Return every line of the listing below word for word, leaving out the pictures.

[Item coordinate data]
════════════════
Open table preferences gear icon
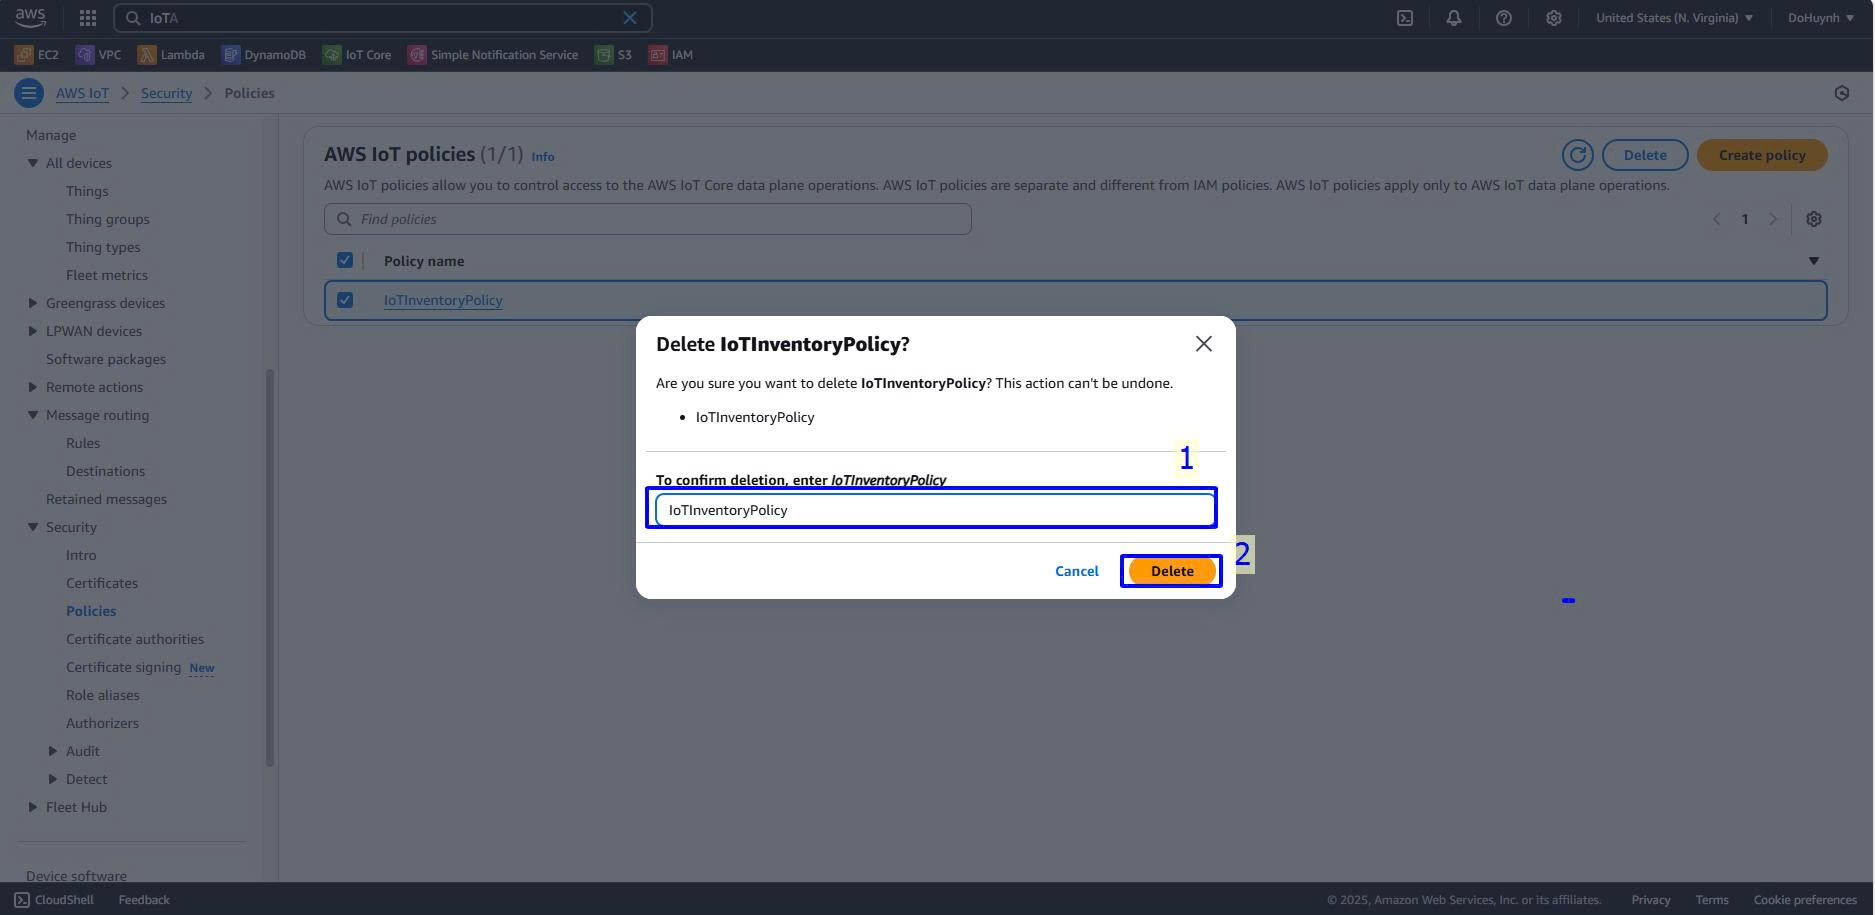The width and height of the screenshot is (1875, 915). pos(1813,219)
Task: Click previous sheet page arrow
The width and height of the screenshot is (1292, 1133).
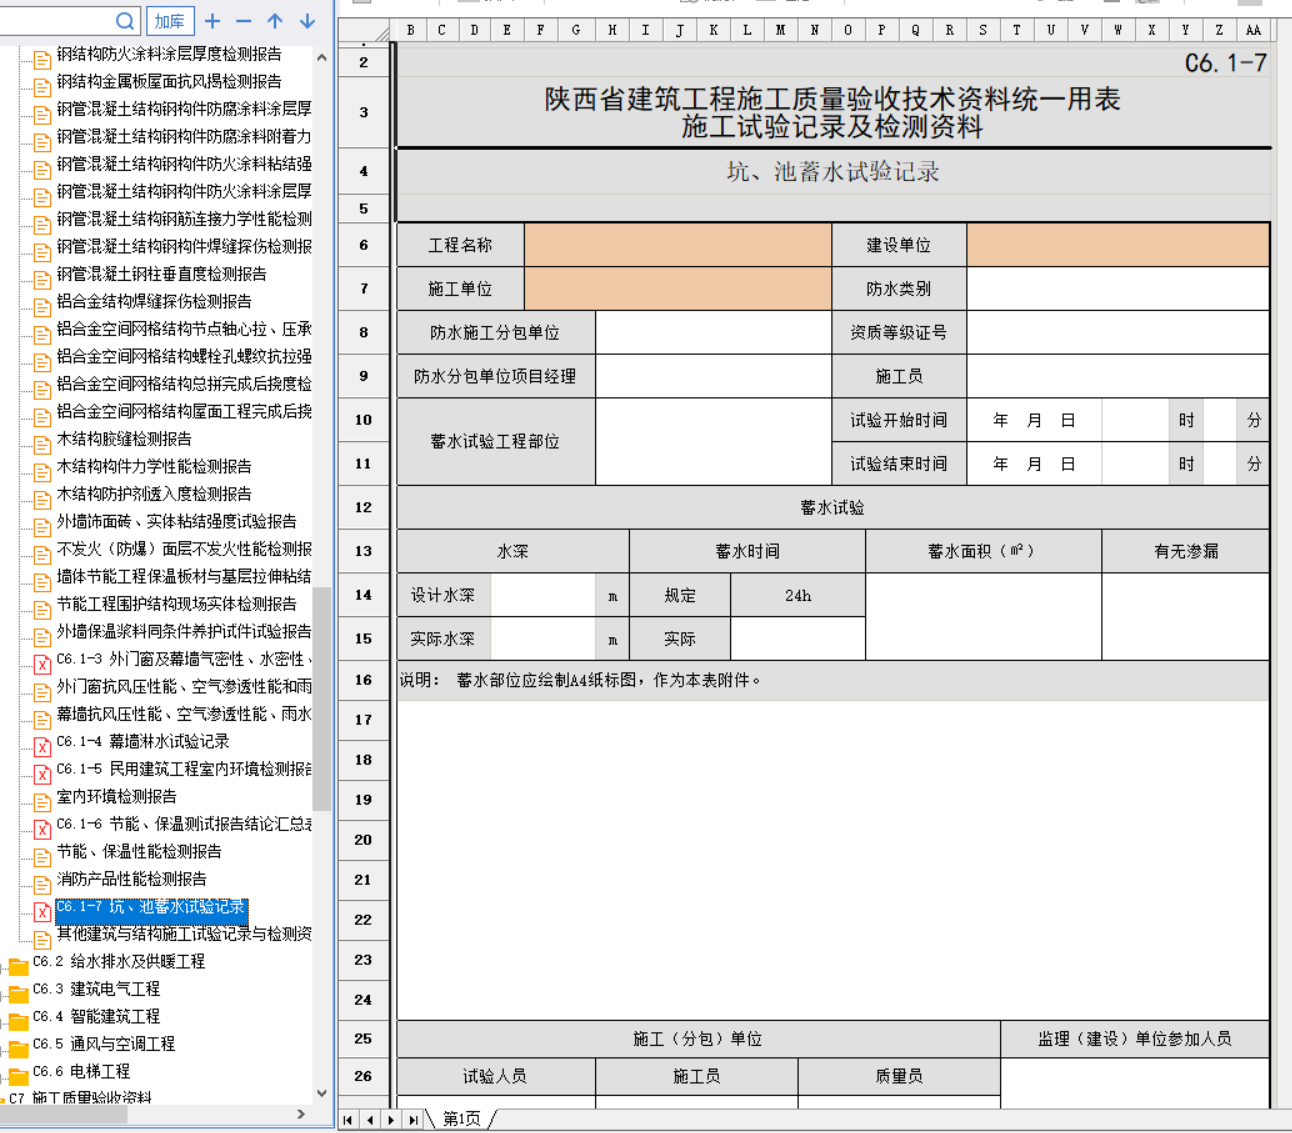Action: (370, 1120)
════════════════
** Result for this exercise **
Open table preferences gear icon
The width and height of the screenshot is (1875, 915). pos(1813,219)
Task: Click previous sheet page arrow
The width and height of the screenshot is (1292, 1133).
Action: (370, 1120)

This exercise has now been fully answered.